[Stored items from a collection]
○ ○ ○ ○
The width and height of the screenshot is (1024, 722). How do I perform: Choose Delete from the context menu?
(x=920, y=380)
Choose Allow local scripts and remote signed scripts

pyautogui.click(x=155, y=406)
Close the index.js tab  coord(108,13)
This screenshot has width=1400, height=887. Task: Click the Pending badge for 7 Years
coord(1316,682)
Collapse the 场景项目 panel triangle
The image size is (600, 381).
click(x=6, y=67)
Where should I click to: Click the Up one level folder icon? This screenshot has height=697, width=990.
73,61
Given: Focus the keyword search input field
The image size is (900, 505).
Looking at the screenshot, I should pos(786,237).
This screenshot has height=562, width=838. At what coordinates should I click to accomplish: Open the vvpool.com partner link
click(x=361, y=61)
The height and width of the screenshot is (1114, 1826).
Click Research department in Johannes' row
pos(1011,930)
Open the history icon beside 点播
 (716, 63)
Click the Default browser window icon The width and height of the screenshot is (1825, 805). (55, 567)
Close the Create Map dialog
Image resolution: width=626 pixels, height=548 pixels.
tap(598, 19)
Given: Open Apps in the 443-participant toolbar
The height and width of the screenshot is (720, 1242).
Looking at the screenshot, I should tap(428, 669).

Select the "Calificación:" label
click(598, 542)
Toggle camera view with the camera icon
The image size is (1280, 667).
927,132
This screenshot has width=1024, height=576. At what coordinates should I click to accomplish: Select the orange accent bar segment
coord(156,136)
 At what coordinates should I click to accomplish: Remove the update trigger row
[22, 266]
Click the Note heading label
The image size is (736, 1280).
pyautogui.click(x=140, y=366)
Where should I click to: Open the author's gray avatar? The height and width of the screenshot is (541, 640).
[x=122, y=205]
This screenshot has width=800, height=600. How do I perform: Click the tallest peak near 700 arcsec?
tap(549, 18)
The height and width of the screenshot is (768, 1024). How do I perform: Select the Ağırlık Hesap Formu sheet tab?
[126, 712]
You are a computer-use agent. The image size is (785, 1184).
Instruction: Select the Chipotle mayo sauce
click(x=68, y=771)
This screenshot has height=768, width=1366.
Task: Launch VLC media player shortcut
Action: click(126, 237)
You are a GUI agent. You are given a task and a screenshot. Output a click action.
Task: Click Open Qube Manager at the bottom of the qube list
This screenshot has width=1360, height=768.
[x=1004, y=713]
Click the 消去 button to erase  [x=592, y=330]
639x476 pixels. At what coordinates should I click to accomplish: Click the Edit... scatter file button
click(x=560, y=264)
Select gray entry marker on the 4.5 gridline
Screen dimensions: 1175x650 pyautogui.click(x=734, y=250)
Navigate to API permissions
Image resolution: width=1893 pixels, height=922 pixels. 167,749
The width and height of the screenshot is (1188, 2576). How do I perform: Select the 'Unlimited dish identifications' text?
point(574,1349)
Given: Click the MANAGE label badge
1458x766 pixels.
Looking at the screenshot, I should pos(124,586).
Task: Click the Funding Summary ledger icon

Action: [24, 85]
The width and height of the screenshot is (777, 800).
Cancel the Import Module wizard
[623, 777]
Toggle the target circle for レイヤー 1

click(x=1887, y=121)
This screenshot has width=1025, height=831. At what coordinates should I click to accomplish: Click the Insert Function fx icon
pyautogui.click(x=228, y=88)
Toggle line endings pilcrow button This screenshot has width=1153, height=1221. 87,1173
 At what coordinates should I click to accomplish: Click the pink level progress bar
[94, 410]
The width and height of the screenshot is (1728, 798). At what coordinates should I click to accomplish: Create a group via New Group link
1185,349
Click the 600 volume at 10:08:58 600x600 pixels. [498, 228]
○ ○ ○ ○
- WHAT TO DO: Could you reproduce all of the entries above exactly?

- RESPONSE TO THIS TASK:
The width and height of the screenshot is (1024, 722). How do I perform: Choose Delete from the context menu?
(x=920, y=380)
Choose Allow local scripts and remote signed scripts

pyautogui.click(x=155, y=406)
Close the index.js tab  coord(108,13)
This screenshot has width=1400, height=887. Task: Click the Pending badge for 7 Years
coord(1316,682)
Collapse the 场景项目 panel triangle
The image size is (600, 381).
click(x=6, y=67)
Where should I click to: Click the Up one level folder icon? This screenshot has height=697, width=990.
73,61
Given: Focus the keyword search input field
The image size is (900, 505).
Looking at the screenshot, I should pos(786,237).
This screenshot has height=562, width=838. At what coordinates should I click to accomplish: Open the vvpool.com partner link
click(x=361, y=61)
The height and width of the screenshot is (1114, 1826).
Click Research department in Johannes' row
pos(1011,930)
Open the history icon beside 点播
 (716, 63)
Click the Default browser window icon The width and height of the screenshot is (1825, 805). (55, 567)
Close the Create Map dialog
Image resolution: width=626 pixels, height=548 pixels.
tap(598, 19)
Given: Open Apps in the 443-participant toolbar
The height and width of the screenshot is (720, 1242).
Looking at the screenshot, I should tap(428, 669).

Select the "Calificación:" label
click(598, 542)
Toggle camera view with the camera icon
The image size is (1280, 667).
927,132
This screenshot has width=1024, height=576. At what coordinates should I click to accomplish: Select the orange accent bar segment
coord(156,136)
 At what coordinates should I click to accomplish: Remove the update trigger row
[22, 266]
Click the Note heading label
The image size is (736, 1280).
pyautogui.click(x=140, y=366)
Where should I click to: Open the author's gray avatar? The height and width of the screenshot is (541, 640).
[x=122, y=205]
This screenshot has width=800, height=600. How do I perform: Click the tallest peak near 700 arcsec?
tap(549, 18)
The height and width of the screenshot is (768, 1024). How do I perform: Select the Ağırlık Hesap Formu sheet tab?
[126, 712]
You are a computer-use agent. The image size is (785, 1184).
Instruction: Select the Chipotle mayo sauce
click(x=68, y=771)
This screenshot has height=768, width=1366.
Task: Launch VLC media player shortcut
Action: click(126, 237)
You are a GUI agent. You are given a task and a screenshot. Output a click action.
Task: Click Open Qube Manager at the bottom of the qube list
This screenshot has width=1360, height=768.
[x=1004, y=713]
Click the 消去 button to erase  [x=592, y=330]
639x476 pixels. At what coordinates should I click to accomplish: Click the Edit... scatter file button
click(x=560, y=264)
Select gray entry marker on the 4.5 gridline
Screen dimensions: 1175x650 pyautogui.click(x=734, y=250)
Navigate to API permissions
Image resolution: width=1893 pixels, height=922 pixels. 167,749
The width and height of the screenshot is (1188, 2576). How do I perform: Select the 'Unlimited dish identifications' text?
point(574,1349)
Given: Click the MANAGE label badge
1458x766 pixels.
Looking at the screenshot, I should pos(124,586).
Task: Click the Funding Summary ledger icon

Action: [24, 85]
The width and height of the screenshot is (777, 800).
Cancel the Import Module wizard
[623, 777]
Toggle the target circle for レイヤー 1

click(x=1887, y=121)
This screenshot has width=1025, height=831. At what coordinates should I click to accomplish: Click the Insert Function fx icon
pyautogui.click(x=228, y=88)
Toggle line endings pilcrow button This screenshot has width=1153, height=1221. 87,1173
 At what coordinates should I click to accomplish: Click the pink level progress bar
[94, 410]
The width and height of the screenshot is (1728, 798). At what coordinates should I click to accomplish: Create a group via New Group link
1185,349
Click the 600 volume at 10:08:58 600x600 pixels. [498, 228]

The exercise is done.